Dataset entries
+ + + + +
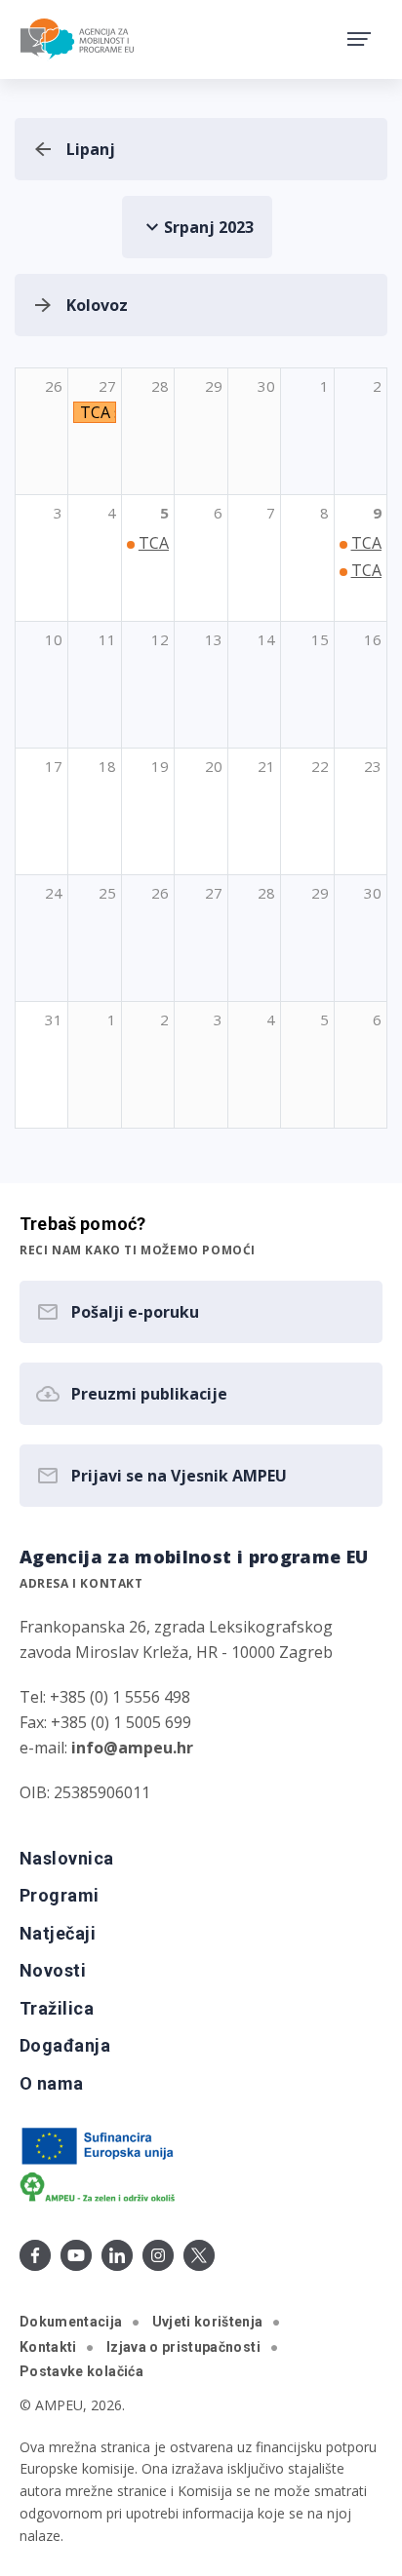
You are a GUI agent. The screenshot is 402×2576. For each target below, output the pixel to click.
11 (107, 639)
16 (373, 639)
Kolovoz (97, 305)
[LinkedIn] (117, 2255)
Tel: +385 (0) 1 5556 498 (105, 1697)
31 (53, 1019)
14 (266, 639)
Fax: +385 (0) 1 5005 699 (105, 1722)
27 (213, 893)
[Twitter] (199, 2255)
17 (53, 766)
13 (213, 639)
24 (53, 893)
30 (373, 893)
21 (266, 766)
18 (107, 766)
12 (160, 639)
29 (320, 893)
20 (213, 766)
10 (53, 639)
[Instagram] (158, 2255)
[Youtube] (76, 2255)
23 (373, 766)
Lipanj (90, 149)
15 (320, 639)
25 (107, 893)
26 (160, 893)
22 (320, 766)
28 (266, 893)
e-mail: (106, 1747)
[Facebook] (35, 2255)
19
+ + + + +
» What to produce
What the answer must hold: all the data above, given again exactly, without pictures.

» Exercise response
You are a GUI agent. The screenshot is 402×2576. For each target below, output the pixel to click.
11 (107, 639)
16 (373, 639)
Kolovoz (97, 305)
[LinkedIn] (117, 2255)
Tel: +385 (0) 1 5556 498 (105, 1697)
31 (53, 1019)
14 (266, 639)
Fax: +385 (0) 1 5005 699 (105, 1722)
27 (213, 893)
[Twitter] (199, 2255)
17 (53, 766)
13 (213, 639)
24 (53, 893)
30 (373, 893)
21 (266, 766)
18 (107, 766)
12 (160, 639)
29 (320, 893)
20 (213, 766)
10 (53, 639)
[Instagram] (158, 2255)
[Youtube] (76, 2255)
23 (373, 766)
Lipanj (90, 149)
15 (320, 639)
25 (107, 893)
26 (160, 893)
22 (320, 766)
28 (266, 893)
e-mail: (106, 1747)
[Facebook] (35, 2255)
19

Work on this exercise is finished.